Tuesday, 17 November 2015

OK, Lets get Fat Owl With A Jetpack finished...

Fat Owl With A Jetpack, development continues...

Over two years ago I posted this blog about the new game I was working on. It was supposed to be a 'quick game' but it hasn't proved to be. What's the delay? Hard to say exactly. Since then we've ported Topia to Android, Windows, Mac and Linux. I spent a lot of time making the UI system work with all sorts of controller. Fat Owl With A Jetpack is also based on this tech.

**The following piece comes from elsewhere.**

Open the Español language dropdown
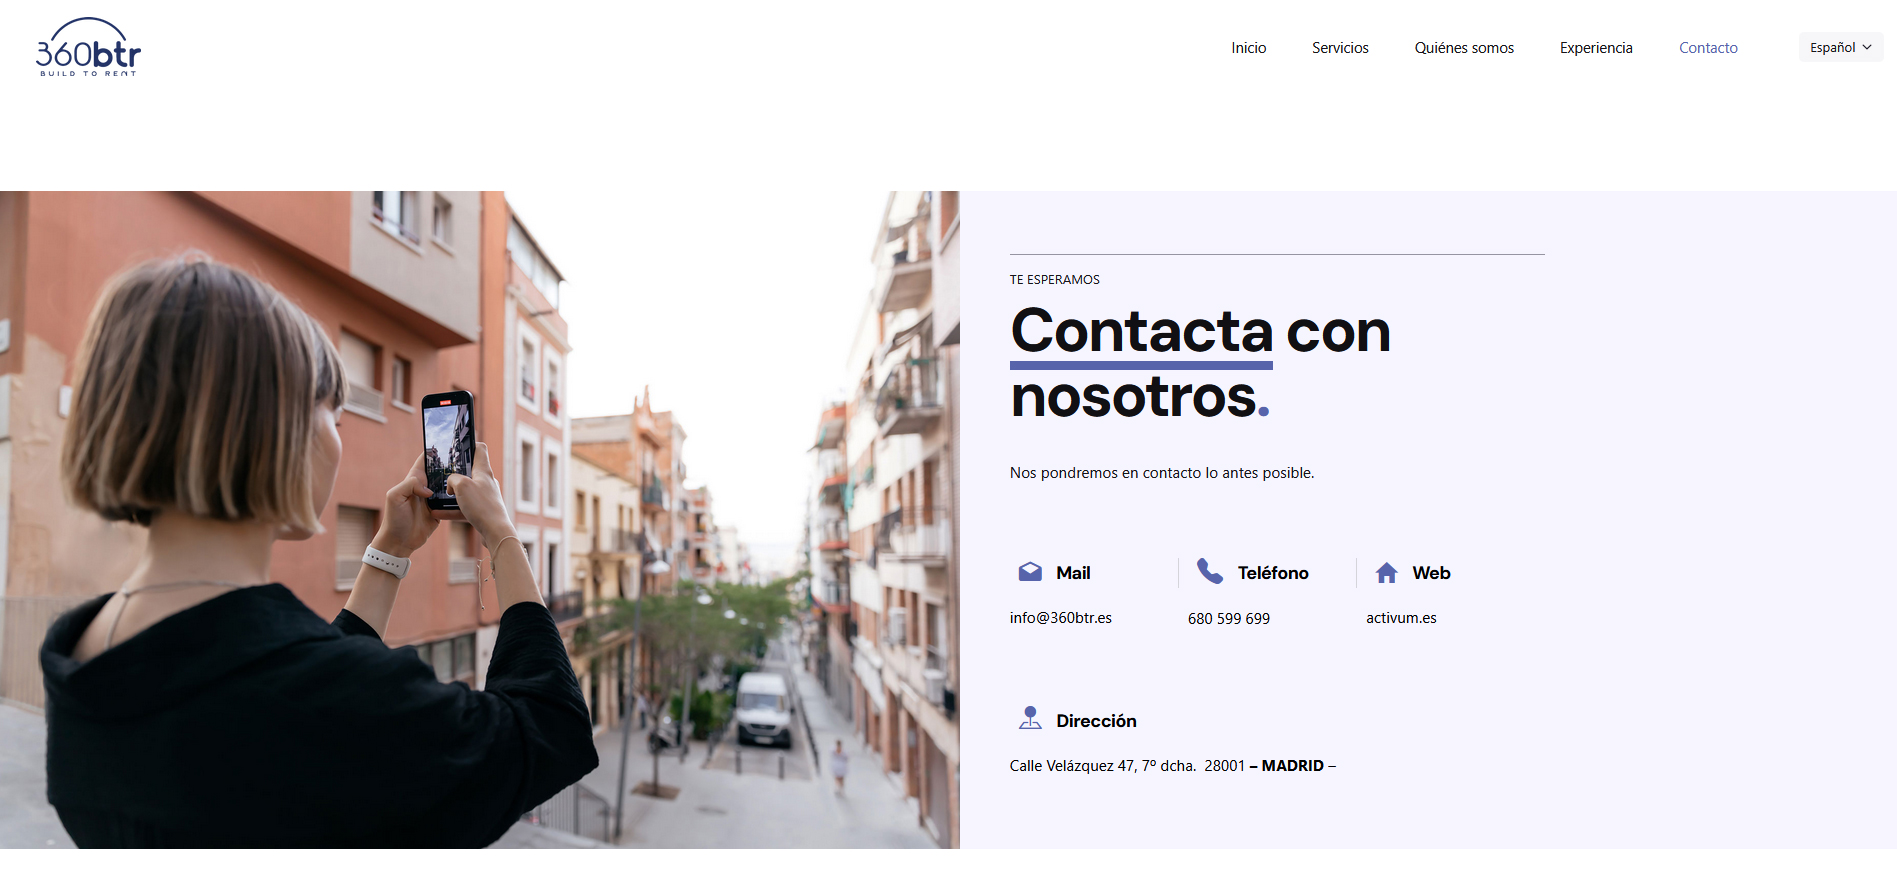 pyautogui.click(x=1840, y=47)
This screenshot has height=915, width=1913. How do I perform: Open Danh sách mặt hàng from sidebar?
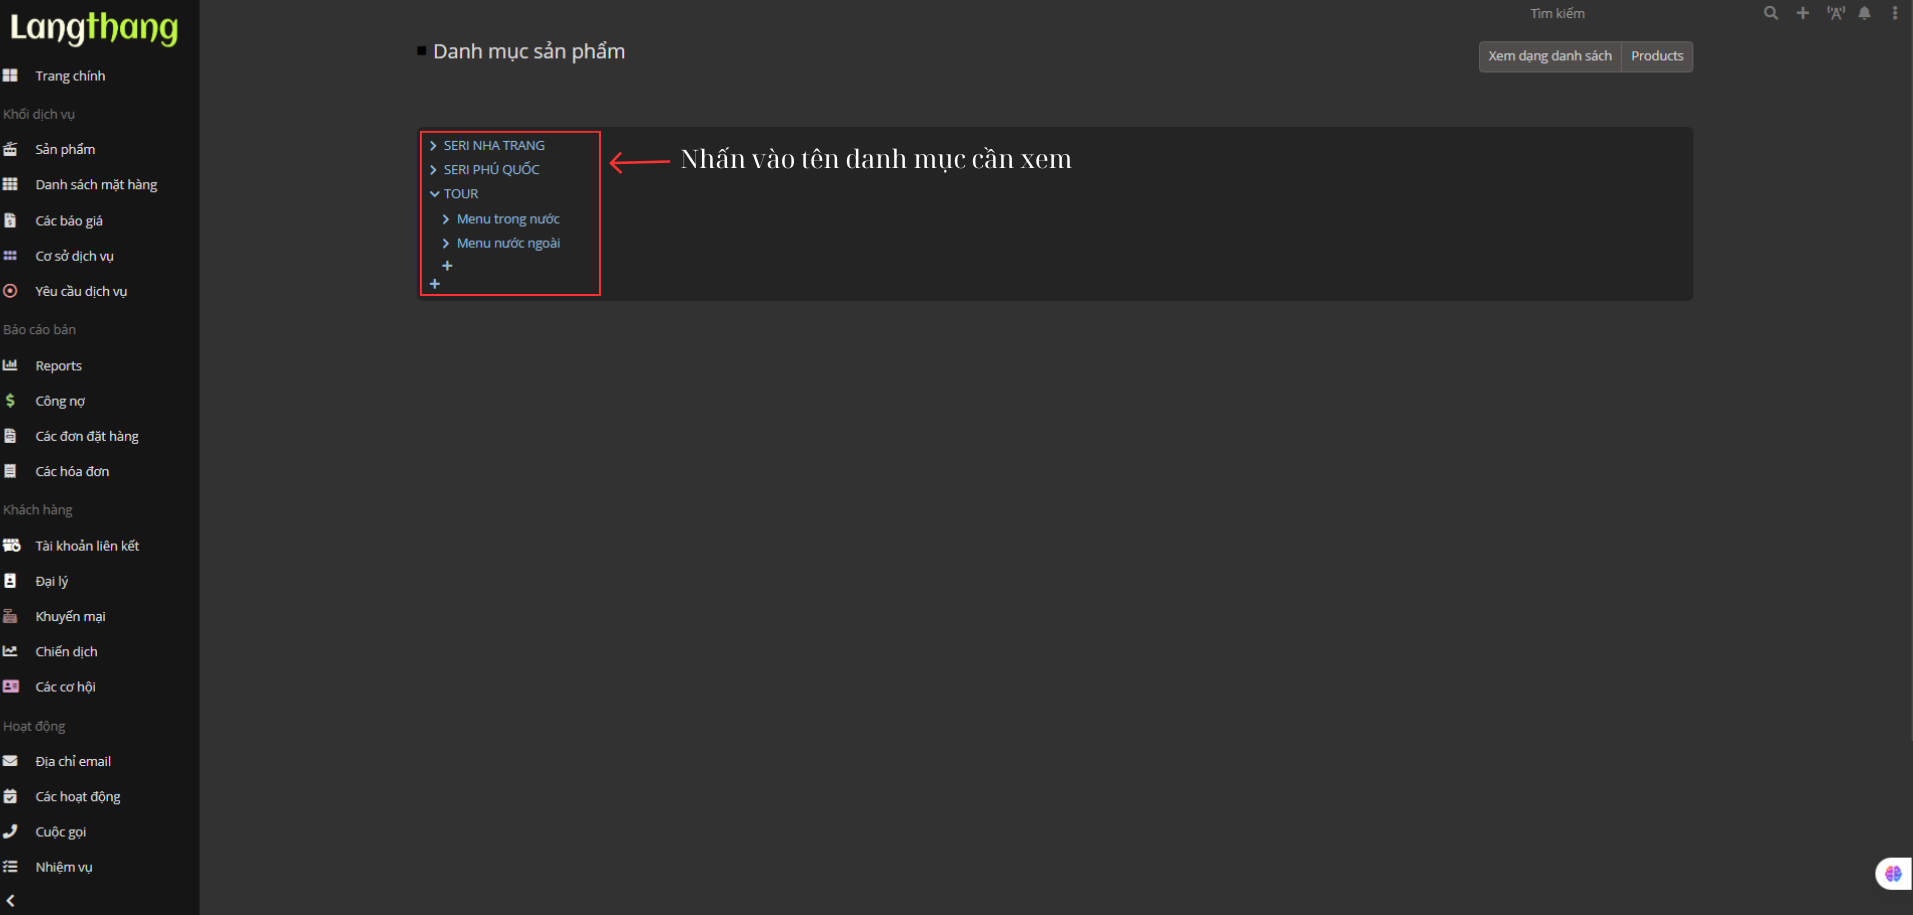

The new UI is pretty neat, it uses distance fields for the edges of UI elements and fonts, this means that it looks good at any resolution. Caring about resolution at all is a thing of the past! The entire thing can be rescaled to compensate for different physical screen sizes, which of course do still matter. The UI is also navigable from joypad, mouse and keyboard as well as touch. I'm very proud of it but now have to get it into some games. The first of these will be Fat Owl With A Jetpack.


Too old to learn?

I've found myself rewriting the code several times. I'm not entirely sure why because it was pretty clean to start with. I've recently been adding C++11 features, partly just so I can learn them in case I ever need a new job and find myself claiming to be a C++ programmer. Learning C++11 features proved a little difficult at first because a lot of the new features are based around a closer integration of STL. I'd never really used STL because, having my roots an assembler coding, I never trusted it to be fast enough. That's not to say I hadn't made my own similar templated container classes* or even used bits of what was effectively STL wrapped up and renamed by other control freak coders. I just hadn't touched it for the six years or so I'd been working for myself. It turns out STL is like a lot of things in coding, much easier to just dive in and start using it than to waste too much time trying to read dry documentation. Anyway, switching to STL is already making the editor much easier to maintain and extend without any impact on performance. Lambdas and enum class make certain things much easier and neater than before. Learning new stuff always makes coding more exciting for a while, I should do it more often.

In game editor

I've always been a fan of games with built in editors. In fact I've worked on a few** which either had built in editors or editing was part of the game itself. 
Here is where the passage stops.